Pioneer Theatre Guild goes virtual

Pioneer Theatre Guild will leave the stage for the computer screen and produce content people can watch online.

Pioneer Theatre Guild will leave the stage for the computer screen and produce content people can watch online.

A year ago, Pioneer students would be crowded around the doors of The Little Theater, anxiously awaiting the results of the fall musical auditions, but this year everything is different. Because of the pandemic, school activities are no longer able to be active in person, so the Pioneer Theatre Guild is trying to involve students in theater from behind their computer screens. 

“PTG usually produces two musicals, FutureStars, a straight play, StudPros, and a few Comedy Troupe performances every year. This year is slightly different,” said Jayme Kelmigian, a co-sponsor and the co-director for the Pioneer Theatre Guild. “We have chosen to produce a series of short plays that are a part of the ‘Play At Home’ project.”

The Play At Home Project is a series of short plays commissioned for this time of isolation to create creativity and connection through theater. These plays are created at home and are able to be downloaded and shared with anyone. 

“Students will direct, stage manage, act in the shows, and serve as the crews virtually,” said Kelmigian. “We decided to have more student leadership so they can have a more hands-on part of the process.” 

President of the PTG student board Martha Laramore-Josey, a senior at Pioneer, said the Play at Home project is the best option for doing theater virtually. “Play At Home is an amazing project, and I think working on the plays will help us create a sense of family and community,” she said. 

Many PTG students are looking forward to trying something different this year. 

“I’m excited about getting involved in theater that isn’t musical related, because I don’t have as much experience in it,” said junior Zoe Reséndez ,who is also a member of the PTG student board. 

Theaters all around the world have been looking for ways to continue producing art without a live audience. According to Time Out New York magazine, many performing arts have been turning to live streaming, an option that PTG is working towards. 

“The idea is that we film each play and have a livestream showcasing all of our work,” Laramore-Josey said. 
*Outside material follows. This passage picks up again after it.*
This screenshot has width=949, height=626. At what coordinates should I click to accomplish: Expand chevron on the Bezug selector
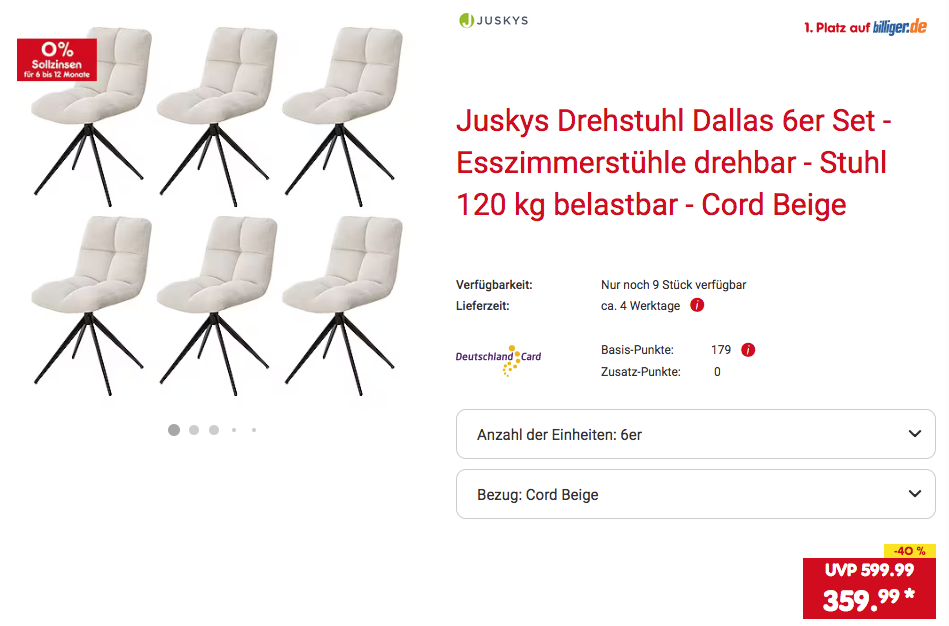[x=915, y=493]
The PTG is still working on the specifics of how and when the Play At Home Project will be finalized, but Kelmigian expects viewers to see the completed show sometime in December.

The Play At Home project is not the only thing Pioneer Theatre Guild is planning for this year. 

“We are also looking to offer masterclass conversations with professionals in the industry, both actors and those who work on crews, as a way to keep educating PTG members about the theater world,” Laramore-Josey said. 

Members hope to continue the school’s annual FutureStars event, a talent show including singing, dancing, rapping and instrumental performances, as well as a straight play non-musical theatrical production, and even a musical in the spring.

Auditions are also expected to look different this year. Kelmigian said that students will record and submit their auditions through Flipgrid, a popular education tool by Microsoft Education for virtual learning. After submitting their auditions, PTG program directors will then “work together to cast the shows.”

Starting off the year virtually hasn’t come without challenges. 

“I think that getting people to be excited about theater will be difficult on line,¨ said Reséndez. “Theater is so great but now it’s not how it normally is.” 

Pioneer freshman Olivia Callanan has been looking forward to joining Pioneer Theatre Guild for a few years. “I think theater online is going to be a little weird, but I’m still super excited to see what comes of it,” Callanan said. “I just hope to meet people and perform or create in whatever way I can this semester.” 

Despite the challenges, Reséndez encourages everyone to join PTG. “We’re all doing something new this year so we’re all in the same boat of exploring this new virtual way of life,” she said. 

Laramore-Josey agrees. Although everyone is used to theater to being in-person and hands-on, the virtual platform could still allow for a rewarding experience and sense of community. 

“I’m confident that the heart of PTG will remain the same whether or not we are in Schreiber Auditorium,” she said. “I think we are making the best of the current situation for sure.”